As the recent literature shows, fluid dynamic markers, such as WSS and intra-luminal pressures, have a significant impact on the long-term progression of AD, and an informed clinical planning cannot rely only on geometric information, but must take the pathological and complicated haemodynamic environment that characterises complex AD cases into account.6

The value of such a synergistic approach to AD research and clinical translation cannot be underestimated. Ensuring that simulations are valid and accurate is an important step to transfer such methodologies to the clinic. The experimental tools developed in this research provide a benchmark for the validation of the in silico results. Once validated, CFD models can be used to estimate with high detail haemodynamic markers, such as WSS, that would be difficult to measure experimentally and impossible in vivo. In silico models can also be used for the virtual simulation of different interventional scenarios (e.g. fenestration, tear occlusions). On the other hand, experimental facilities allow the performance testing of novel and possibly personalised medical device prototypes, such as stent-grafts, that would require computationally expensive numerical models, as recently demonstrated by Birjiniuk et al.3 Realistic phantoms and flow conditions can also be used for surgical training and pre-procedural planning for AD.

Limitations

This work was carried out under the assumption of rigid wall of the aortic phantom. This approximation was numerically investigated by Bonfanti et al.4 for the same case-study highlighting the impact of aortic compliance on the transmural pressure between the TL and FL. However, the wall displacement was less that 0.75 mm for this chronic AD, consequently, the rigid wall approximation was deemed acceptable. Nonetheless, this assumption is not always appropriate (especially for the acute stage of AD as highlighted by Baumler et al.2) and the manufacturing of phantoms with physiological mechanical properties will be addressed in future work.

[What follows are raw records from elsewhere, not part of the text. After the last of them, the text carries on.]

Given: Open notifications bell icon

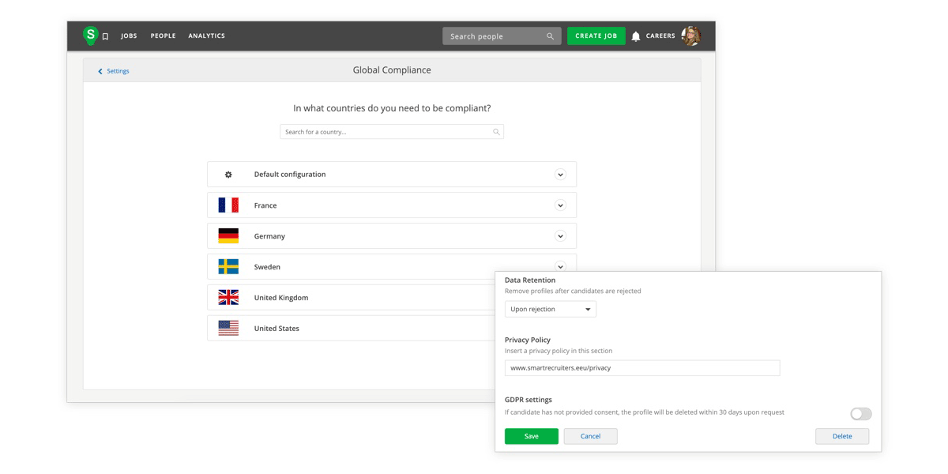Looking at the screenshot, I should point(636,36).
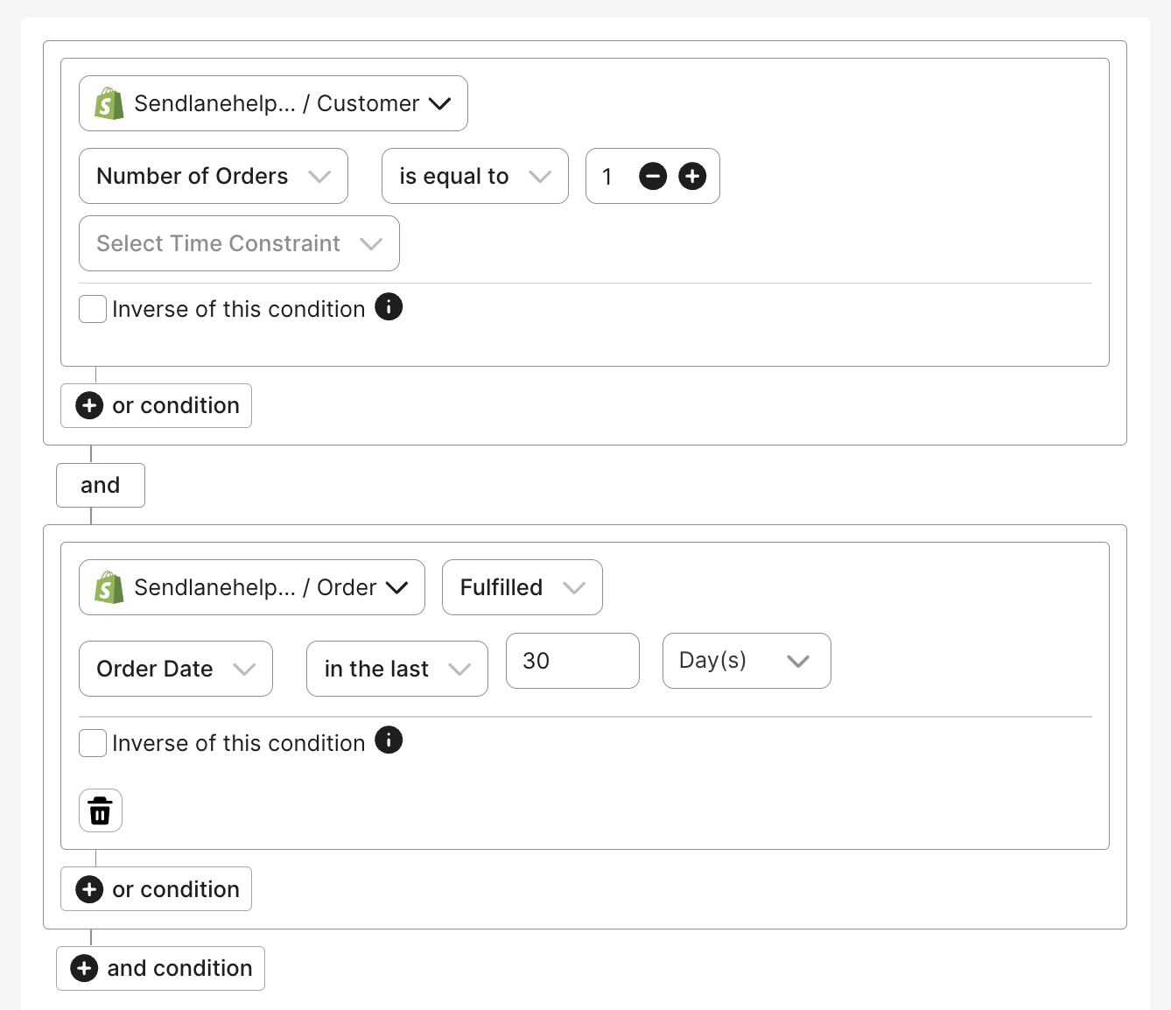This screenshot has width=1171, height=1010.
Task: Open the 'in the last' dropdown
Action: click(x=396, y=669)
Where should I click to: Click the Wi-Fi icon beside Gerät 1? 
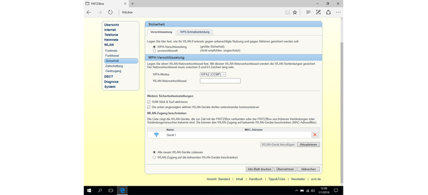pos(156,135)
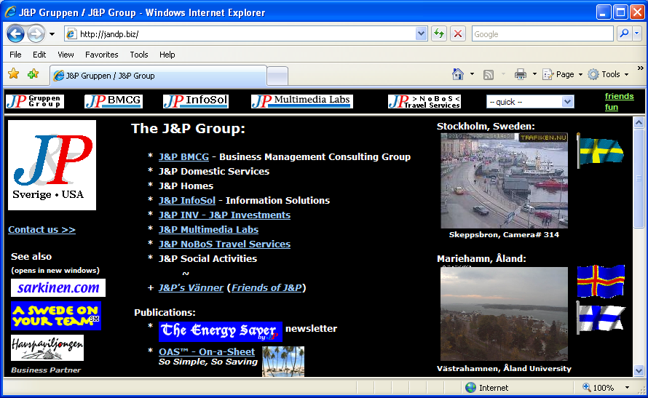Click the Add to Favorites icon

[33, 74]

In the present study a compromise had to be made with regards to the rheology of the blood mimicking fluid. In vitro haemodynamic works commonly employ Newtonian fluids, either water3 or blood analogue solutions.20 Since RI matching is a requirement for PIV applications, compromises must be made and \(\rho\) and \(\mu\) values different from those of blood have been accepted in several studies.7 In order to evaluate the impact of these approximations, a simulation with the rheological properties of a non-Newtonian blood model (i.e. Carrau-Yasuda viscosity model with parameters from Clarion et al.10 and \(\rho\) = 1060 kg/m\(^3\)) was compared against the results obtained with the KCSN solution. A maximum and mean difference of 25.9 and 1.0%, respectively, was found when comparing the velocity fields at peak systole in the whole fluid domain, while a maximum difference of 3.6 and 4.3% was found between the P and Q waveforms at the boundaries. Therefore, the approximation of the working fluid was considered acceptable.

Conclusions

A novel, personalised approach combining experimental and numerical tools informed by clinical data was introduced. For the first time, both in vitro and in silico models included an anatomically-accurate AD geometry, and physiologically-accurate and personalised pulsatile flow and dynamic BCs. As highlighted in Fig. 1, both models were developed with high integration of information at several levels, and were informed by clinical data.

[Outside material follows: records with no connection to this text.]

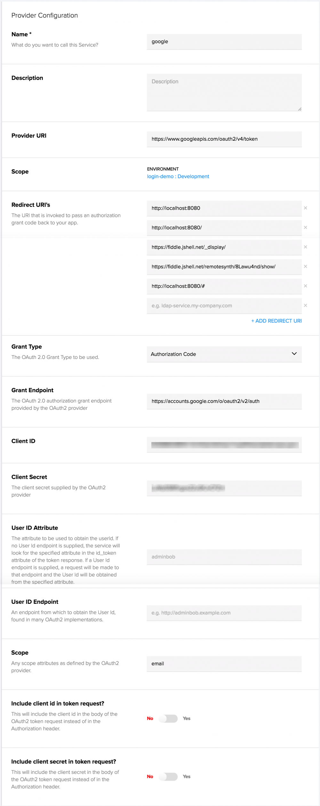320x806 pixels.
Task: Select the Provider URI field
Action: [224, 139]
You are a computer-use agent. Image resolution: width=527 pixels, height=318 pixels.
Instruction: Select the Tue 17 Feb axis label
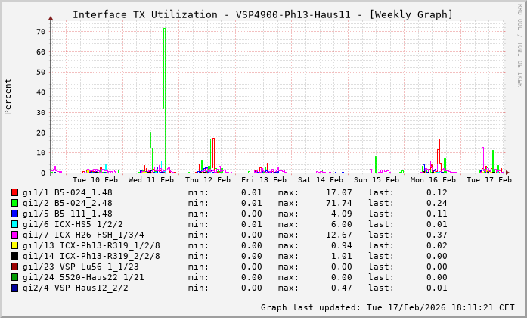coord(489,180)
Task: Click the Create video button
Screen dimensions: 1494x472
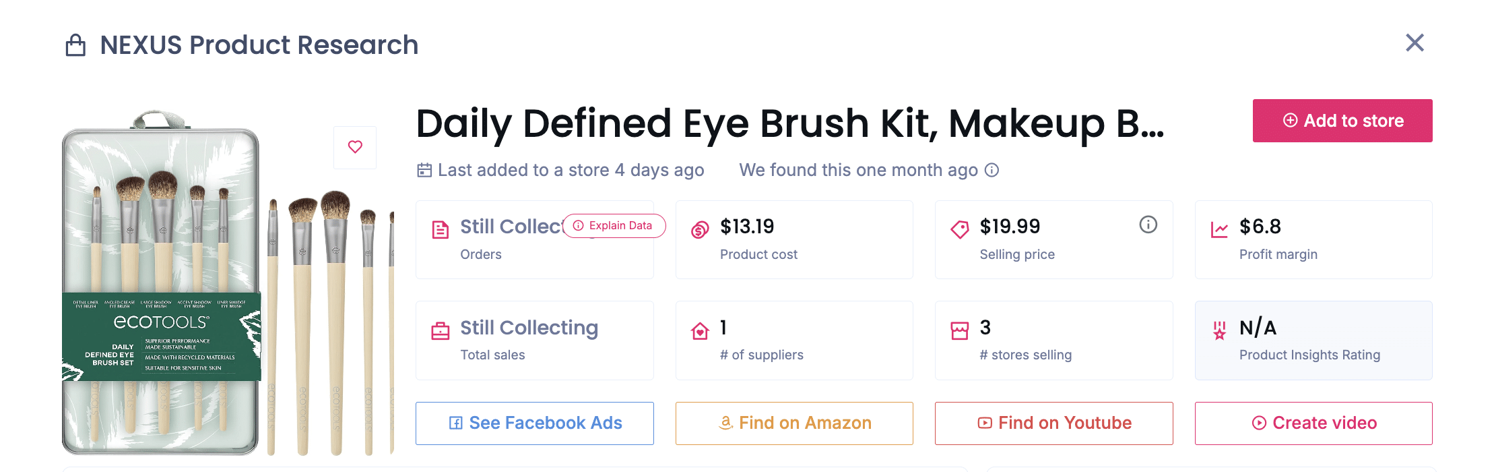Action: click(1313, 423)
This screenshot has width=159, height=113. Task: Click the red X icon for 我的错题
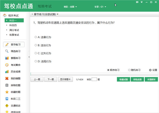click(x=7, y=79)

The developed platform can be used to assess clinically-relevant haemodynamic markers and plan interventions as well as support the development of novel or personalised medical devices. Overall, the presented combined approach is a powerful tool for the haemodynamic investigation of AD, with a level of detail impossible to achieve hitherto. It thus represents a significant advance of the state-of-the-art on patient-specific modelling and simulation of AD haemodynamics and can be generalised and applied to other vascular conditions changing the current paradigm in clinical practise.